● **Exercise instructions**
Each line in the records below, from the one that contains "193x144 pixels. Task: Click" to the one that contains "Given: Click the gray", should be reproduced exactly, the first and last included.

Stored data
--------------------

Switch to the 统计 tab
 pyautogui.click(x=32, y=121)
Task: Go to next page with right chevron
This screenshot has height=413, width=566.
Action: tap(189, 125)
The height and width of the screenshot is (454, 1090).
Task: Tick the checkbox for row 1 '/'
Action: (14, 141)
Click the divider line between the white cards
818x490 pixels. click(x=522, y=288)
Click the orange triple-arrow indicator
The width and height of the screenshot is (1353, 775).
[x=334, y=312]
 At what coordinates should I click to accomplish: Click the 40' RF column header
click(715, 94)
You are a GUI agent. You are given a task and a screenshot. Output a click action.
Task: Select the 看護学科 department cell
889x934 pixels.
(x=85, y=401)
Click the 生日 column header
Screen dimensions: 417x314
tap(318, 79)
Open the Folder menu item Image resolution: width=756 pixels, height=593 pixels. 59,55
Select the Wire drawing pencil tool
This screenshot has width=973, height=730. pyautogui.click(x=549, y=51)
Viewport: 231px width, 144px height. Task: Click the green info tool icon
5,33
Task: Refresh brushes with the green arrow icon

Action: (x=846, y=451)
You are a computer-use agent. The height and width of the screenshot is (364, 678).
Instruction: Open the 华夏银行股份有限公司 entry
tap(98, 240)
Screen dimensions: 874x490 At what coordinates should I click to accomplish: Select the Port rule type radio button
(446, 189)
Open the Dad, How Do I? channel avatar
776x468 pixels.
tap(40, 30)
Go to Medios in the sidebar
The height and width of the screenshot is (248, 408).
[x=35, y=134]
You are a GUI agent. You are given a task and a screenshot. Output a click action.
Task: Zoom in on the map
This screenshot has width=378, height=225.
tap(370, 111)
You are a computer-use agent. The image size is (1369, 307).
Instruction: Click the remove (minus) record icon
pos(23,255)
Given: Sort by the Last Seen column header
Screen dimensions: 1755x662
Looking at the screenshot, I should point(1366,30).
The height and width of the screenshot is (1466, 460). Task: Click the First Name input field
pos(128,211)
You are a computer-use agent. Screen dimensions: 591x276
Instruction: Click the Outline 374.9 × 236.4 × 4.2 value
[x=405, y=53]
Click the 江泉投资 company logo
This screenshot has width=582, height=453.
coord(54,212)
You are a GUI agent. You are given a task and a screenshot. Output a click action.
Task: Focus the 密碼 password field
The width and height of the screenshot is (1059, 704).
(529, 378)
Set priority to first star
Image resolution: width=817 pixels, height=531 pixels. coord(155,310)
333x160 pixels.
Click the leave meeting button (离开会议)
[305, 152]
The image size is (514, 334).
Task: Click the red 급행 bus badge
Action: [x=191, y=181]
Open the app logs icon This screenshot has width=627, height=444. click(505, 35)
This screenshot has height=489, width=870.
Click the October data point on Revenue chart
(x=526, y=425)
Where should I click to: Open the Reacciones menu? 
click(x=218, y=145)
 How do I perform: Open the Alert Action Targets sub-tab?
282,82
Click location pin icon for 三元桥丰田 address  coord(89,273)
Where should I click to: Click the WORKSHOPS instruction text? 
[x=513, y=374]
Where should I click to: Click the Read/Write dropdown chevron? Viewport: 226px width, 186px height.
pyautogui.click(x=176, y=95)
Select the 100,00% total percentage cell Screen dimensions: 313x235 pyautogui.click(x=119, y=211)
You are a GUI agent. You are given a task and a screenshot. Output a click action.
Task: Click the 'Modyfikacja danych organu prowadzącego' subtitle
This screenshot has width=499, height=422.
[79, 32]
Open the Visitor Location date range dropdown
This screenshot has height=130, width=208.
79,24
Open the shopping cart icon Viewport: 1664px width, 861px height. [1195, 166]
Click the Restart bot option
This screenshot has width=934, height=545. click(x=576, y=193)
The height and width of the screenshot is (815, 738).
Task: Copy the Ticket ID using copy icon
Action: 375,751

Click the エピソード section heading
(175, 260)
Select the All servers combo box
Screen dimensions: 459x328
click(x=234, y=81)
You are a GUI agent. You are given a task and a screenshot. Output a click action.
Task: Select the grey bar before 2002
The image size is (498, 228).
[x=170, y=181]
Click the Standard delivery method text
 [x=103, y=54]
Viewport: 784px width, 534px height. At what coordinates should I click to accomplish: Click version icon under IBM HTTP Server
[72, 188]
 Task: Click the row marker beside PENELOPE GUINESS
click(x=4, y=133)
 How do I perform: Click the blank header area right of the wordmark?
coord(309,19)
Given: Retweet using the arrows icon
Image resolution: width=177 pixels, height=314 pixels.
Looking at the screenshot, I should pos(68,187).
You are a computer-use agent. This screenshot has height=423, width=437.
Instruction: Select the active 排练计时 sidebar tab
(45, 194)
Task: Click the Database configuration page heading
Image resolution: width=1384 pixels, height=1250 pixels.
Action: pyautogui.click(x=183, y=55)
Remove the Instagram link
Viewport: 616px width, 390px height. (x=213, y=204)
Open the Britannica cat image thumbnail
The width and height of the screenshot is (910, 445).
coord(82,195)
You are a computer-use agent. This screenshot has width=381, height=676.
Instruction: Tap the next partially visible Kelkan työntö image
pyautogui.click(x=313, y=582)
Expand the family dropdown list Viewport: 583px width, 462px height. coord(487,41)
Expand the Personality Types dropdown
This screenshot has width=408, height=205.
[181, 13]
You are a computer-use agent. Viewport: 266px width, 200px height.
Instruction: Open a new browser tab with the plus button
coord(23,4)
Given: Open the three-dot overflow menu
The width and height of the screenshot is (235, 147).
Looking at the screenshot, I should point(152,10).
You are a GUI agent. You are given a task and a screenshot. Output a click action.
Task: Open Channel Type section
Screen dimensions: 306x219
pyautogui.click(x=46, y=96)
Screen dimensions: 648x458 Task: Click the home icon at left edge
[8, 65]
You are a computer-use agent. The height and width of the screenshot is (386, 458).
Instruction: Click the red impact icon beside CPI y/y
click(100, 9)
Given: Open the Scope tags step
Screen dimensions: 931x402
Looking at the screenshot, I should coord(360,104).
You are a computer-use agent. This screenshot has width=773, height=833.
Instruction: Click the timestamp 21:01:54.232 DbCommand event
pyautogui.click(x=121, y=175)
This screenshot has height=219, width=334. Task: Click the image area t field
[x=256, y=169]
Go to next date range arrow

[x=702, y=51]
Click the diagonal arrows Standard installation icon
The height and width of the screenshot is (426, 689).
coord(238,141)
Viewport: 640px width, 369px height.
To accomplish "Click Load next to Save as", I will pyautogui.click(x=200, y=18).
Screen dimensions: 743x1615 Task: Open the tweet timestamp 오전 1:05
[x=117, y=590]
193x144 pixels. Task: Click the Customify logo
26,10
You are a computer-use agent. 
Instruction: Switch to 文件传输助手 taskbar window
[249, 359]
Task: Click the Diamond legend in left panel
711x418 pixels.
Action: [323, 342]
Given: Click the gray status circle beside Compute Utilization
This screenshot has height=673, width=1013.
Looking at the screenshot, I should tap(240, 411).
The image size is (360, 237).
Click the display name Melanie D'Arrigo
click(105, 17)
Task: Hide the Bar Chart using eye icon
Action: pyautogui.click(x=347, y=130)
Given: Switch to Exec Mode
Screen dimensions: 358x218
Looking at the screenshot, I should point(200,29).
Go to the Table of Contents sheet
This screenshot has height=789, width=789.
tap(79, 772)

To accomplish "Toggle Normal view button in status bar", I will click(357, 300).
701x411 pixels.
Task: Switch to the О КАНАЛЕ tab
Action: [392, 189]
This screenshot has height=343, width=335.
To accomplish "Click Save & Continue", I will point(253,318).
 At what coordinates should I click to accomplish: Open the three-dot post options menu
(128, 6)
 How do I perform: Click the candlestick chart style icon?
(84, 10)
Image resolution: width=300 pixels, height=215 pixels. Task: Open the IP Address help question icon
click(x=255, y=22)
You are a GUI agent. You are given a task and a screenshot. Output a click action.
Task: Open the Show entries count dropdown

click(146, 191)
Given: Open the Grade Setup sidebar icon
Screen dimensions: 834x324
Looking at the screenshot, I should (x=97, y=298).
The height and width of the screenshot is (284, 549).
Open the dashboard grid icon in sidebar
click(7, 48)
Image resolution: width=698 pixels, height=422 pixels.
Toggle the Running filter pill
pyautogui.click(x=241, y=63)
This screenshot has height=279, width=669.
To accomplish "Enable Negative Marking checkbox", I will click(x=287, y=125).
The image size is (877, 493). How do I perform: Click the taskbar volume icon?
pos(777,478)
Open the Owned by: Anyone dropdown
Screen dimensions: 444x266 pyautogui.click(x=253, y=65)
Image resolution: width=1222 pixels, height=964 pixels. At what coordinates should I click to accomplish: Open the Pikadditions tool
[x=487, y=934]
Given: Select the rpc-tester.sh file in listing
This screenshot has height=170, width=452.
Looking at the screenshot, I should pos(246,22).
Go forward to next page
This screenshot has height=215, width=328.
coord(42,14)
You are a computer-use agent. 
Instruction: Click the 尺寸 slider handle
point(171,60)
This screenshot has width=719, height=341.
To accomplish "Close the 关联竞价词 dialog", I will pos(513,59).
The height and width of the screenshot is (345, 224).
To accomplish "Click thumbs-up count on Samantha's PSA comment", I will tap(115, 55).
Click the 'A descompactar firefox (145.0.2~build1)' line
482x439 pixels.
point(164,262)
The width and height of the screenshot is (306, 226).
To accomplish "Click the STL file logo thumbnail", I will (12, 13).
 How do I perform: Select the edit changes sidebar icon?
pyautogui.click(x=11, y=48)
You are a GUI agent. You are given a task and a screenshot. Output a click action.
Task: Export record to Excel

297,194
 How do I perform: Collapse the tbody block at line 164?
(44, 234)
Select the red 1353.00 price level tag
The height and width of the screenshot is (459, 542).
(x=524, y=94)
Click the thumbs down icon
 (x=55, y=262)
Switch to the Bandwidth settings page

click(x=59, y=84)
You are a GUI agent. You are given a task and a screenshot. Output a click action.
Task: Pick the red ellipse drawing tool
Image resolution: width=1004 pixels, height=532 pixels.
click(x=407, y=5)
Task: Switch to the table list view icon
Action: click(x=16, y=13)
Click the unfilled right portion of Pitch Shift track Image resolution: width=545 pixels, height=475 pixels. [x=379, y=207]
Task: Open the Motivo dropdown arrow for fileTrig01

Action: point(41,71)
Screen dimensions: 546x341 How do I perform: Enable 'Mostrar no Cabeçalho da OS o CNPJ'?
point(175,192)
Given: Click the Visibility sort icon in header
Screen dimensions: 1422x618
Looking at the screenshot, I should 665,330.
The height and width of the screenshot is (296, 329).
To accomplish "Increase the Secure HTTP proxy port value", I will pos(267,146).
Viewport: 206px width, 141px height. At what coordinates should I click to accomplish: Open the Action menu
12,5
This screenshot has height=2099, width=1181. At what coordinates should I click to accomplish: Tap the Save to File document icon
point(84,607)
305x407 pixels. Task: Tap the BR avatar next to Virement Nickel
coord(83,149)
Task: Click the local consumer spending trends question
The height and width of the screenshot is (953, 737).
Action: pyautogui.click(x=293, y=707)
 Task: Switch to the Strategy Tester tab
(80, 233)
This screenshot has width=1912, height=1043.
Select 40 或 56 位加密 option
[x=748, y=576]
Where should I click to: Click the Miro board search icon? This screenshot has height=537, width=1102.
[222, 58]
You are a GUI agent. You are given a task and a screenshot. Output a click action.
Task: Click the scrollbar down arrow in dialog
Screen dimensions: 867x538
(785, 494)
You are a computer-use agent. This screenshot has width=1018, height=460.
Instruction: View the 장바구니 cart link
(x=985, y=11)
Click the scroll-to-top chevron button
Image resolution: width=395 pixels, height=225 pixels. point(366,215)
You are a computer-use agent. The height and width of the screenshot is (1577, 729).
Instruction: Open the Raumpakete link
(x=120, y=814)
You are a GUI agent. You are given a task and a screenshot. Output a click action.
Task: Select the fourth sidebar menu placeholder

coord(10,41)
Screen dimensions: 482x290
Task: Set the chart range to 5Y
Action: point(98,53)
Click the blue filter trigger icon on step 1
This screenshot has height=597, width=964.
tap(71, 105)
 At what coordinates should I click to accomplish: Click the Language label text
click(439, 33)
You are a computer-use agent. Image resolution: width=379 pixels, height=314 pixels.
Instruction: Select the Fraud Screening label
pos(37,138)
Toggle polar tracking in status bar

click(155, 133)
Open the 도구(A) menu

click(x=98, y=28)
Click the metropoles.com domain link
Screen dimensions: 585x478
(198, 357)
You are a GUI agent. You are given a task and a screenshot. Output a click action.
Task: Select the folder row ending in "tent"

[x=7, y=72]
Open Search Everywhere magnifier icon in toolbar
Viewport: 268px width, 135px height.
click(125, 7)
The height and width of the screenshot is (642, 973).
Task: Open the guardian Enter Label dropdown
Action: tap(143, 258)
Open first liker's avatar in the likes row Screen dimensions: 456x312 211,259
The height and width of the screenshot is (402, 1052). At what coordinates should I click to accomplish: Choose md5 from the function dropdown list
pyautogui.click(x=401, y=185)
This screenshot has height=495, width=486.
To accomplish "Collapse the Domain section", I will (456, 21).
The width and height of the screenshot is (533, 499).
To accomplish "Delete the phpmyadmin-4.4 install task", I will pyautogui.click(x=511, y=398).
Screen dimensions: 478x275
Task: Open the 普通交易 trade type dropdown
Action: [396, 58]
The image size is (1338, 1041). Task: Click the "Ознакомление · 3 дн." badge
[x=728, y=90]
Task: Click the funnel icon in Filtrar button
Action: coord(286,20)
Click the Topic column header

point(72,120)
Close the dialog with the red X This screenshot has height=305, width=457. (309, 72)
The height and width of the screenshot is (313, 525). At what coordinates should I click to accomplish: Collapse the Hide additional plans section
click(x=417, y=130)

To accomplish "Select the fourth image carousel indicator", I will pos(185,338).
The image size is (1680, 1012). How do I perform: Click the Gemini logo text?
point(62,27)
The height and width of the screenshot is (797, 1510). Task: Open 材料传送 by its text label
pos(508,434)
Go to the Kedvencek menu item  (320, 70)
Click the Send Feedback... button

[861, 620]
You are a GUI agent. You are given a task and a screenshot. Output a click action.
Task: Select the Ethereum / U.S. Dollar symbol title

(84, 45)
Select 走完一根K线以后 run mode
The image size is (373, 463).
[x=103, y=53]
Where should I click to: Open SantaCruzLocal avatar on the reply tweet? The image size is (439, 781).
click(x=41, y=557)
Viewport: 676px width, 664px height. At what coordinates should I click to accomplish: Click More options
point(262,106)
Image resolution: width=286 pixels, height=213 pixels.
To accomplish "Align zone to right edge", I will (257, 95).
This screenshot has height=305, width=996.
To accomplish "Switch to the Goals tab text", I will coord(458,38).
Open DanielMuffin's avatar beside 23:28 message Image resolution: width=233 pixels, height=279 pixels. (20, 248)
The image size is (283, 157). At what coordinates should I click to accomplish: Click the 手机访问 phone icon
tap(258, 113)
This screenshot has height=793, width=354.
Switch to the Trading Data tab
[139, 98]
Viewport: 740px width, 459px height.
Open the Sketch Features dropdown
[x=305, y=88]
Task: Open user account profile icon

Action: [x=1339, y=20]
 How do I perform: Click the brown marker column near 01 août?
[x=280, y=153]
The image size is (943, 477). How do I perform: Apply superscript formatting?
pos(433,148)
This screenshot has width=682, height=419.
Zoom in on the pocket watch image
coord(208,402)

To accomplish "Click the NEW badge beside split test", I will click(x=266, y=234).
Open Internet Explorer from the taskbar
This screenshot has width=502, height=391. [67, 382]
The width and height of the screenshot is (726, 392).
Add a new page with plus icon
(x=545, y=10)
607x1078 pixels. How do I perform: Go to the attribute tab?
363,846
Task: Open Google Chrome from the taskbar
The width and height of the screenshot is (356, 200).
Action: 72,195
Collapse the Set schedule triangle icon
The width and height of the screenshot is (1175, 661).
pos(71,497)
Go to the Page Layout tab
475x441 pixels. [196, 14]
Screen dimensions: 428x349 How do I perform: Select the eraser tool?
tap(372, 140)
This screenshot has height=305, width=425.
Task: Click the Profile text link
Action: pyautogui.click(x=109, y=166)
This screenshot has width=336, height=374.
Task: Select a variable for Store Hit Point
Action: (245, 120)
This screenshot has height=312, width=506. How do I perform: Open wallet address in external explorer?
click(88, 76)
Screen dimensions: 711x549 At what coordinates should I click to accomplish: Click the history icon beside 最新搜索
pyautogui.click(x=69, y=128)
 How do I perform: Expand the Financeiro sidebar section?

--------------------

● **Task answer**
193x144 pixels. Task: Click the Customify logo
26,10
You are a computer-use agent. 
Instruction: Switch to 文件传输助手 taskbar window
[249, 359]
Task: Click the Diamond legend in left panel
711x418 pixels.
Action: [323, 342]
Given: Click the gray status circle beside Compute Utilization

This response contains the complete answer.